Next, following our previous work in yeast [12], we sought to examine the possibility of transcription-degradation coupling from an evolutionary perspective through interspecies comparison of transcription and mRNA degradation. To this end, we compared mRNA degradation rates between human B cells (BL41) and murine NIH-3T3 fibroblasts [34]. The two datasets were produced by the same lab with the same methodology, but for non-orthologous cell types and therefore the differences reflect both evolutionary and developmental changes in gene regulation. This analysis is complementary to the above analysis of HFFs versus iPS cells as it involves a different comparison of cell lines, but most importantly as it is based on a completely different methodology of metabolic labeling of newly transcribed mRNA with 4-thiouridine for 1 hour. Thus, transcription rates were estimated by the amount of newly transcribed mRNA, and degradation rates were estimated by comparing the newly transcribed to total mRNA levels (a high relative fraction of newly transcribed mRNAs indicates rapid turnover).

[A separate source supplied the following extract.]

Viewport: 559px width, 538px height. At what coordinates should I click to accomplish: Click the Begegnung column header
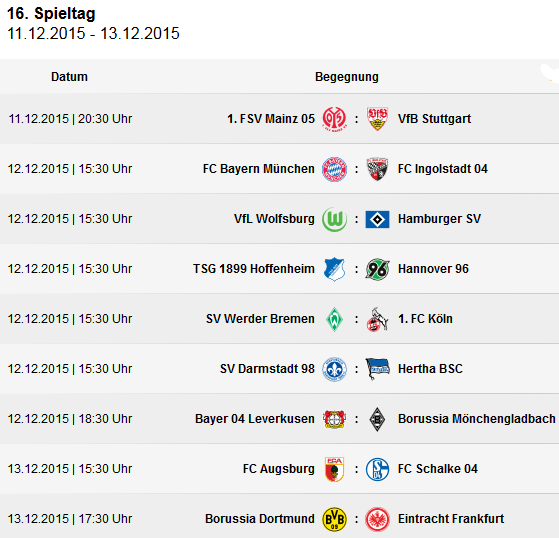pos(347,77)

We calculated interspecies differences in total mRNA levels (Δtotal) and in newly transcribed mRNA (Δnew), both reflecting log2-ratios of mouse versus human. Δtotal and Δnew were highly correlated (R = 0.88; Figure S10 in Additional file 1), indicating that most interspecies differences in total mRNA levels are due to transcriptional differences, or to differences in microarray probe efficiencies for orthologous human and mouse genes. Nonetheless, many genes had significant differences between Δtotal and Δnew, indicating differential mRNA degradation rates (for example, if Δtotal > Δnew, then the change in total mRNA levels cannot be accounted for by changes in transcription and suggests a change in mRNA degradation). To understand the connection between changes in mRNA degradation and changes in transcription, we considered three models, and the expected distributions of Δtotal and Δnew according to these models are shown for genes with increased (red) or decreased (green) mRNA degradation, in mouse compared to human (Figure 4b). Briefly, if differences in transcription are independent of the differences in mRNA degradation (Model I), then we expect no effect (equal distribution for the two gene sets) in transcription (Δnew), but a significant effect of mRNA degradation on total mRNA levels (Δtotal). If differences in mRNA degradation primarily reflect measurement errors in Δnew and Δtotal (Model II), then we expect moderate shifts in the distributions of both Δnew and Δtotal (for example, increased mRNA degradation, Δnew - Δtotal > 0, would be identified preferentially at genes with Δnew >0 and Δtotal<0), as observed in comparison of unrelated (non-orthologous) genes (Figure S11 in Additional file 1). Finally, if, as in yeast [10, 12], differences in mRNA degradation are typically coupled to larger differences in transcription (Model III), then we expect both Δnew and Δtotal to be shifted such that increased degradation is associated with increased newly transcribed and total mRNAs.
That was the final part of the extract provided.